[SOURCE DATA Boundary: Start]

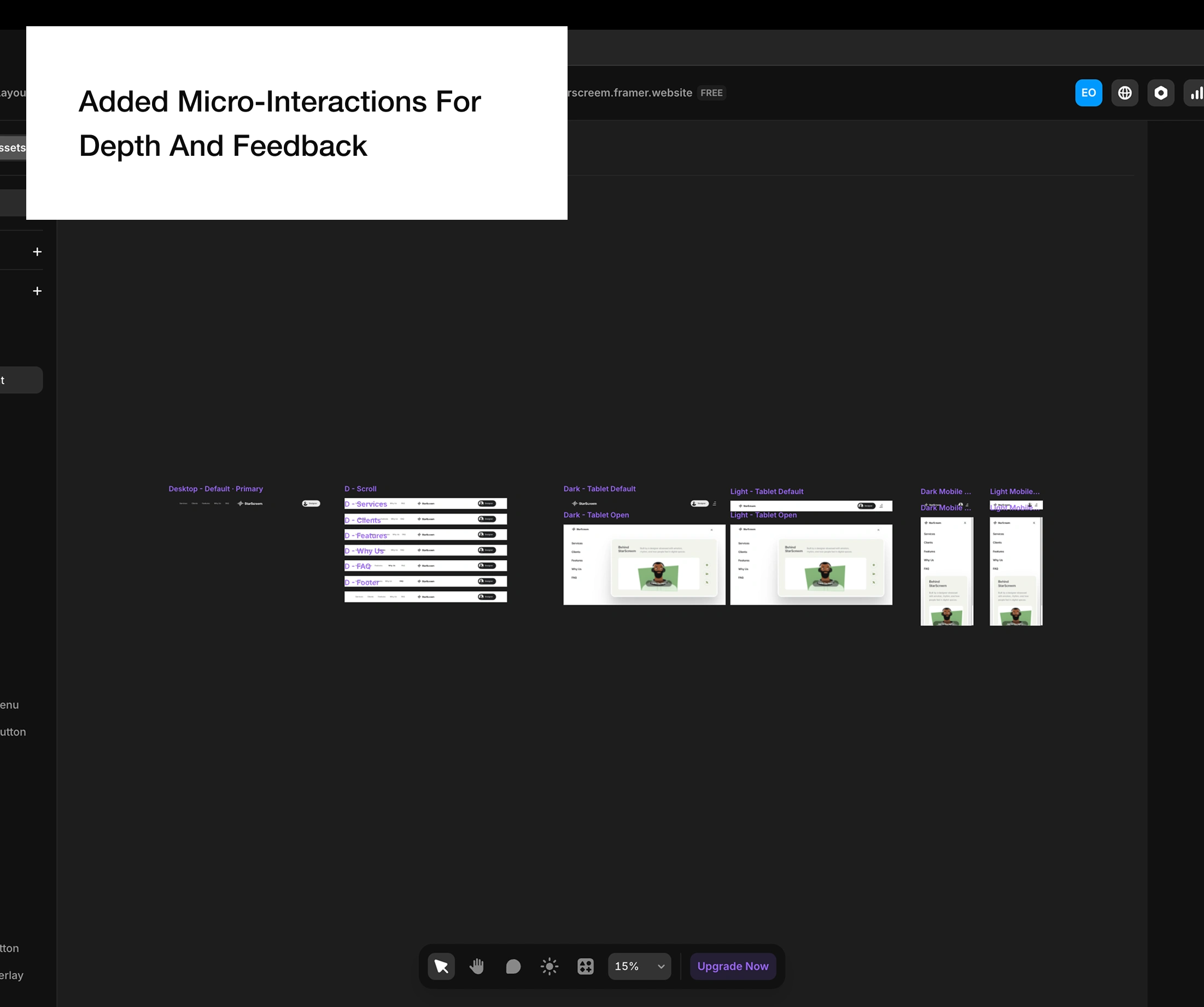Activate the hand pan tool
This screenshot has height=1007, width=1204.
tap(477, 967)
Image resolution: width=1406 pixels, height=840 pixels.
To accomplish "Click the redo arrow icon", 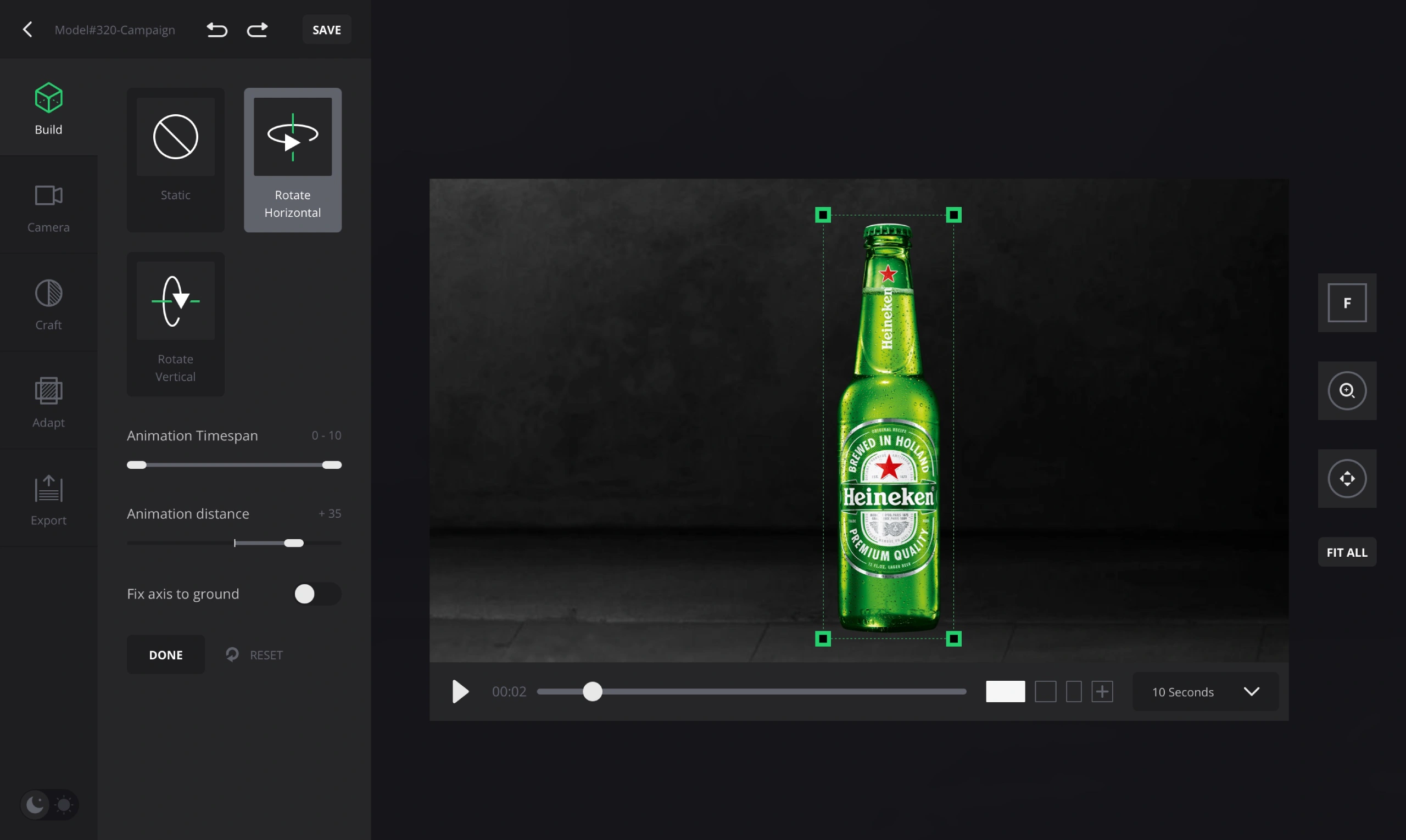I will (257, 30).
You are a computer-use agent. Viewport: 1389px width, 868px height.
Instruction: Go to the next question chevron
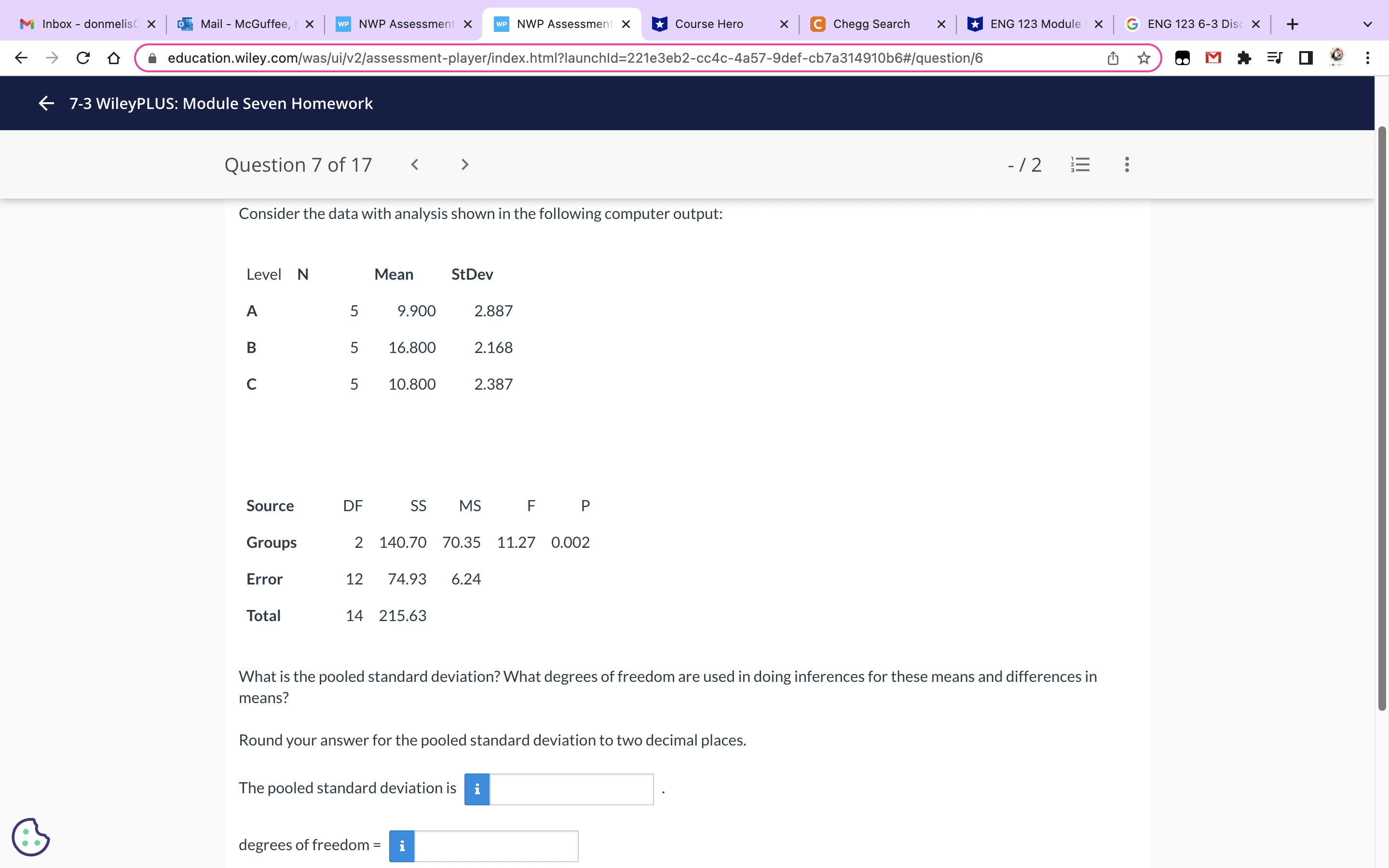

[SOURCE DATA Boundary: End]

_EXERCISE_
Leave out the pictures and copy exactly the lines from the one with "You are a computer-use" through the last line of the records above.

_SOLUTION FOR THIS TASK_
You are a computer-use agent. Viewport: 1389px width, 868px height.
Instruction: Go to the next question chevron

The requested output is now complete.